Dunkerley, 54, joined Hawaiian in late 2002 and has been CEO since 2005 — among the longest-tenured CEOs in the airline industry. He had been an executive at British Airways and an aviation consultant before that.
When Dunkerley arrived, Hawaiian depended almost entirely on traffic from the U.S. mainland and among Hawaii’s islands. As CEO, he tried to grab a bigger share of Asian tourists to Hawaii by adding flights from new destinations in Japan, China, South Korea, Australia and New Zealand. International travel now accounts for about one-fourth of the airline’s revenue.

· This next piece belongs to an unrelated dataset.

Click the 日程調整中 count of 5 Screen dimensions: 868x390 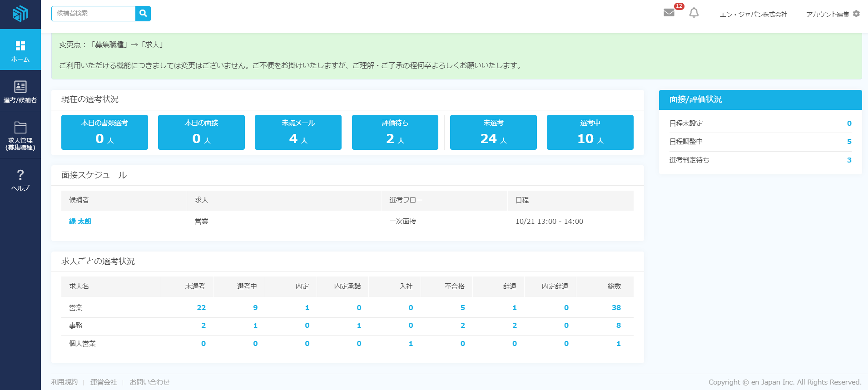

Like other airlines, Hawaiian has benefited recently from strong demand for travel and relatively lower fuel prices. After losing money as recently as 2011, Hawaiian’s net income has risen each of the last three years. It was $235 million in 2016, and analysts expect close to $300 million this year, according to a FactSet survey.
Hawaiian’s stock price increased six-fold from the beginning of 2014 through 2016. But it has been one of the worst airline stocks this year, with shares falling 32 percent so far in 2017.
Shares of Hawaiian Holdings Inc. had a banner day Thursday, however, leading a broad rally in airline stocks by jumping $1.77, or 4.8 percent, to close at $38.85. That was before the news of Dunkerley’s retirement. They were up 5 cents more in late trading.